» To do
Take the entries below and print, exactly, the stretch from the line containing "Open the mail feedback icon" through the line containing "has height=772, width=919.", both included.

Saved data entries:

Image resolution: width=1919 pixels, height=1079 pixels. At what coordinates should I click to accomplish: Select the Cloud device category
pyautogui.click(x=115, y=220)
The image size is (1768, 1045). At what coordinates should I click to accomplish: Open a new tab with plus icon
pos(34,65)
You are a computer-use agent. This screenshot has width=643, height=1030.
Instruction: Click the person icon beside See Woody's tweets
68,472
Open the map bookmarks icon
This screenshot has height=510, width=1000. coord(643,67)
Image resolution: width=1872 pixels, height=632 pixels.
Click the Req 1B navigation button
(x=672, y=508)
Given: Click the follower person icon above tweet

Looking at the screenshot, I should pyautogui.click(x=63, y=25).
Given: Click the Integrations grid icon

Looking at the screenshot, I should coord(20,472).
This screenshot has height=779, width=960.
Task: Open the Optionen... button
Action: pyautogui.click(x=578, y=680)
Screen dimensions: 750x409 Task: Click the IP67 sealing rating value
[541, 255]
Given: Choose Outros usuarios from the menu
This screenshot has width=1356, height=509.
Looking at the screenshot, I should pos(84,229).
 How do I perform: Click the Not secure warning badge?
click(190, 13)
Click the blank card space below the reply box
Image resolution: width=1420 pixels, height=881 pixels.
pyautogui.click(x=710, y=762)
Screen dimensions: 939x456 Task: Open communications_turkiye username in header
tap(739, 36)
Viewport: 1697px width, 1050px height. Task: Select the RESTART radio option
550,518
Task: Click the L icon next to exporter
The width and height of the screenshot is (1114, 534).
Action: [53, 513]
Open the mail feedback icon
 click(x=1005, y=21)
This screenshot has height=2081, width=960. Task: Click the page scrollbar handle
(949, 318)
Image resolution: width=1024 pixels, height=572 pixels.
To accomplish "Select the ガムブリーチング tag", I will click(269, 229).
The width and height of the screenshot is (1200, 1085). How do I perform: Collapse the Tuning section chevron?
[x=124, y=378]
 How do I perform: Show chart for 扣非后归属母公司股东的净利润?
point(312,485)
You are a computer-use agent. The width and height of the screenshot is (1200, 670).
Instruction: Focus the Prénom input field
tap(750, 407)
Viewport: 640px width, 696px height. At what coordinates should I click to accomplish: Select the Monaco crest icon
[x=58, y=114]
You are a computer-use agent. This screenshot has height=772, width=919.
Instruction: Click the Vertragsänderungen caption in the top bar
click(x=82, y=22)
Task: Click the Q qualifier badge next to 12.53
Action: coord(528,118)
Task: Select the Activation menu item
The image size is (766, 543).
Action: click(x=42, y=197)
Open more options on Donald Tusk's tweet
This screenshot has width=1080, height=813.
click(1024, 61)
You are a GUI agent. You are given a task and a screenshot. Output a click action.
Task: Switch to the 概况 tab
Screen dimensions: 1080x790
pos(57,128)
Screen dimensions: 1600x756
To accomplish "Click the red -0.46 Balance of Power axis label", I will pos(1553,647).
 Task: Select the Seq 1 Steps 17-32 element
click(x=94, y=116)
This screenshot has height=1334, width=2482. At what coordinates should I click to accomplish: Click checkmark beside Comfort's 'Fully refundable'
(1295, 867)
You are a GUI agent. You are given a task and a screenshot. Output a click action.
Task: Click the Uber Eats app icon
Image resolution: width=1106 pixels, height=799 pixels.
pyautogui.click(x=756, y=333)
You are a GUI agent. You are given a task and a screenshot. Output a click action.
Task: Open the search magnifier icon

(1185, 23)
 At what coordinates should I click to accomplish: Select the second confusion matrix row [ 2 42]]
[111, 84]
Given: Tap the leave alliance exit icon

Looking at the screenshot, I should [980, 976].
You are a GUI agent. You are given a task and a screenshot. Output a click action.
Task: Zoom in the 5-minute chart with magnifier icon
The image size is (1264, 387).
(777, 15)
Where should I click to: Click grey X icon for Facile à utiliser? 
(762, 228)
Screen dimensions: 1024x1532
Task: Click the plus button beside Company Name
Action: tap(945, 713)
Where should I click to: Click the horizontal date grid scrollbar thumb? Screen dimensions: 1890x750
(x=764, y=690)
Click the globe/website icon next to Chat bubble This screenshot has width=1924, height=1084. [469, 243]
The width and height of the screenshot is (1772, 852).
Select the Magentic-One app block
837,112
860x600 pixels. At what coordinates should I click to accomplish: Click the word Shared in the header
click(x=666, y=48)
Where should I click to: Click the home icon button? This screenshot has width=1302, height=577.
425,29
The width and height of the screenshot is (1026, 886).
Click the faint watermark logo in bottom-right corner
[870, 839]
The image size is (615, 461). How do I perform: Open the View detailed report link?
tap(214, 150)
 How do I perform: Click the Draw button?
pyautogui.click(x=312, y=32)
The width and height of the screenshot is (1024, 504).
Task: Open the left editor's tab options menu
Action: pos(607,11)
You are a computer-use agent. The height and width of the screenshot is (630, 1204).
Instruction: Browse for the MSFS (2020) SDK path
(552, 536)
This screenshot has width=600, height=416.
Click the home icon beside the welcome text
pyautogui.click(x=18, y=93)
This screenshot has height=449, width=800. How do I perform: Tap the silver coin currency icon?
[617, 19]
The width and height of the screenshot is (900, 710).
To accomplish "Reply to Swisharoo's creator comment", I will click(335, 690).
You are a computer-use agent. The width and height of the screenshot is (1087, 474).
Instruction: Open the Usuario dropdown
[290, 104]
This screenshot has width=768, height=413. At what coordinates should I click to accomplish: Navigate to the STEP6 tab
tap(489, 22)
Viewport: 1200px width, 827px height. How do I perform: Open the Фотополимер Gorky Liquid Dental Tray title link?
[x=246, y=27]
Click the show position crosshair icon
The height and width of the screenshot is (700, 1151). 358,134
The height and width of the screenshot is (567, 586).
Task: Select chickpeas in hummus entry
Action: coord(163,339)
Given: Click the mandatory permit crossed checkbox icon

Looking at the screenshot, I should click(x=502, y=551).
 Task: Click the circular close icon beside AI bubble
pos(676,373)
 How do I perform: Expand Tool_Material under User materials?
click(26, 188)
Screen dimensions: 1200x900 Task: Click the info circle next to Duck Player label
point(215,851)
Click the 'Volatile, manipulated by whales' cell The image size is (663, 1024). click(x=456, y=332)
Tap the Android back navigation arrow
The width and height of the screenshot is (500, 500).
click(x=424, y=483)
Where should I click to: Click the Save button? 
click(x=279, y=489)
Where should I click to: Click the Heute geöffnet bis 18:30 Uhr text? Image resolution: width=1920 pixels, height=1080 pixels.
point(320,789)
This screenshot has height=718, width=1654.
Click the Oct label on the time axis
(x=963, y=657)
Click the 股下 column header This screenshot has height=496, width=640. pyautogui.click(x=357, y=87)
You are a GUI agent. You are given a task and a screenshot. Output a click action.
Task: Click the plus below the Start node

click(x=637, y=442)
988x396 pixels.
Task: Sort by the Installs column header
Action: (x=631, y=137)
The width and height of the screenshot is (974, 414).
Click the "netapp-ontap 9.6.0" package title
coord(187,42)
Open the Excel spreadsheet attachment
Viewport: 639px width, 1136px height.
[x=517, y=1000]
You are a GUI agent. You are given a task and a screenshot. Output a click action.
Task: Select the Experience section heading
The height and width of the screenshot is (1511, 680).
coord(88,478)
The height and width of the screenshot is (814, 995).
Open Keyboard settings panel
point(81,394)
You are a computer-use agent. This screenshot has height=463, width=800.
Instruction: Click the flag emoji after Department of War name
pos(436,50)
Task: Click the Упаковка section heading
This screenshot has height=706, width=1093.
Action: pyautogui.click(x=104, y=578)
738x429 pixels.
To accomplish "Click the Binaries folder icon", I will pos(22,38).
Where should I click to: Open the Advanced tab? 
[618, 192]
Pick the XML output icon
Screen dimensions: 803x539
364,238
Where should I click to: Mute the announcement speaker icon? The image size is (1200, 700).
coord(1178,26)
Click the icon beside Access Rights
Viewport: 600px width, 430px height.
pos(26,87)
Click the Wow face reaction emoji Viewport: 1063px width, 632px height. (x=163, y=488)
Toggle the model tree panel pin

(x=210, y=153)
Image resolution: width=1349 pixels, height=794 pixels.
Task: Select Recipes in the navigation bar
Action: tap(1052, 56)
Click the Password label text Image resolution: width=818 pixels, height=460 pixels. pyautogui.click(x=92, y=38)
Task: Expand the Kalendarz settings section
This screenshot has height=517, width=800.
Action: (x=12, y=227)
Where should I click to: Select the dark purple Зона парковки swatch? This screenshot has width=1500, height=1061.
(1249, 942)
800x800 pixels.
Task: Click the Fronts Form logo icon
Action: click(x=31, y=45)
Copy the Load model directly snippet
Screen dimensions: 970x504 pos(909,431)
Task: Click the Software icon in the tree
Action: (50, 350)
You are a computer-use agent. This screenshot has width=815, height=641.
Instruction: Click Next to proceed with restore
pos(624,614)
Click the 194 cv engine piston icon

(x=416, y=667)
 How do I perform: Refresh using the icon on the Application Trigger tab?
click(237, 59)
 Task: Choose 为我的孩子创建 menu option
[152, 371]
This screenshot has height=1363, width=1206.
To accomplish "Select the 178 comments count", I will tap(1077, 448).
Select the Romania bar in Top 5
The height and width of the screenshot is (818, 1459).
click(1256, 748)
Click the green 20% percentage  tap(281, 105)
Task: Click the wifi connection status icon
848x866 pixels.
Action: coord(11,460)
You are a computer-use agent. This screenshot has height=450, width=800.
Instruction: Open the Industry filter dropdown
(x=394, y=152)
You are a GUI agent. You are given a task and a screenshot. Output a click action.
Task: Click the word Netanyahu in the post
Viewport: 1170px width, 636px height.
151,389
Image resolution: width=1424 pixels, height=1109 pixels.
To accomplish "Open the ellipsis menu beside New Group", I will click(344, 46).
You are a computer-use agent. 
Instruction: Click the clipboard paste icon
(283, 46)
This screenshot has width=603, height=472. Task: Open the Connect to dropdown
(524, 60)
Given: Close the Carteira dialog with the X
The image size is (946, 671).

» Response below
Open the mail feedback icon
 click(x=1005, y=21)
This screenshot has height=2081, width=960. Task: Click the page scrollbar handle
(949, 318)
Image resolution: width=1024 pixels, height=572 pixels.
To accomplish "Select the ガムブリーチング tag", I will click(269, 229).
The width and height of the screenshot is (1200, 1085). How do I perform: Collapse the Tuning section chevron?
[x=124, y=378]
 How do I perform: Show chart for 扣非后归属母公司股东的净利润?
point(312,485)
You are a computer-use agent. The width and height of the screenshot is (1200, 670).
Instruction: Focus the Prénom input field
tap(750, 407)
Viewport: 640px width, 696px height. At what coordinates should I click to accomplish: Select the Monaco crest icon
[x=58, y=114]
You are a computer-use agent. This screenshot has height=772, width=919.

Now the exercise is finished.